The door flew open with a bang, making me jump. A maid I didn't recognize stood there, her face a sneer of contempt. She threw a bundle of fabric at me. It landed on the thin blanket covering my legs.
It was a dress. A ridiculously short, flimsy piece of black lace that looked like it belonged in a strip club. The fabric was cheap and scratchy against my fingers.
"The master's orders," the maid said, her voice laced with mockery. "You are to wear this tonight."
"No," I whispered, my voice hoarse. I pushed the dress away as if it were a venomous snake.
The maid's sneer widened. She strode forward and slapped me hard across the face. "You don't have a choice." She ripped the blanket off me and, with the help of another servant, forced my protesting limbs into the humiliating garment. "Mr. Johnson is entertaining a guest. He wants you to serve them."

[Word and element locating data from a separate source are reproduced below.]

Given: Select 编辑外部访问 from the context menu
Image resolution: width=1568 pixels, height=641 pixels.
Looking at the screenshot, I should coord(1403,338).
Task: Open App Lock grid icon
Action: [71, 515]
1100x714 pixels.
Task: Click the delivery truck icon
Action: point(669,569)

They dragged me out of the room, my body trembling uncontrollably. In the polished surface of a hallway mirror, I caught a glimpse of myself. I was a scarecrow dressed in a prostitute's rags, my face pale and bruised, my eyes wide with terror. It was hard to breathe.
They pushed me into the private dining room. The table was set for three, with crystal glasses and gleaming silverware. Courtland sat at the head of the table, looking as serene and untouchable as a god. He didn't even glance at me.
He was going to parade me in front of someone like this. He was going to sell my last shred of dignity for his own sick satisfaction.
A large, greasy-looking man in his fifties sat opposite Courtland. His eyes roamed over my body, a lecherous grin spreading across his face.
"So, this is the little treat you promised me, Courtland," the man boomed, licking his lips. "She's a feisty one, I hear."
Courtland finally looked at me, his eyes cold. "Mr. Harrison, Anastasia is here to ensure you have a pleasant evening."
He was giving me to this pig. As punishment.
My mind went blank with horror. I stumbled backward, trying to flee, but the maids held me fast.
"Courtland, no," I begged, tears streaming down my face. "Please, don't do this to me."
Mr. Harrison laughed, a horrible, wet sound. He got up and lumbered toward me. "Don't worry, darling. Your husband just wants me to teach you a lesson. He told me to be thorough."
He reached for me, his fat fingers grabbing my arm. The world spun, and my last conscious thought was a scream that never left my lips.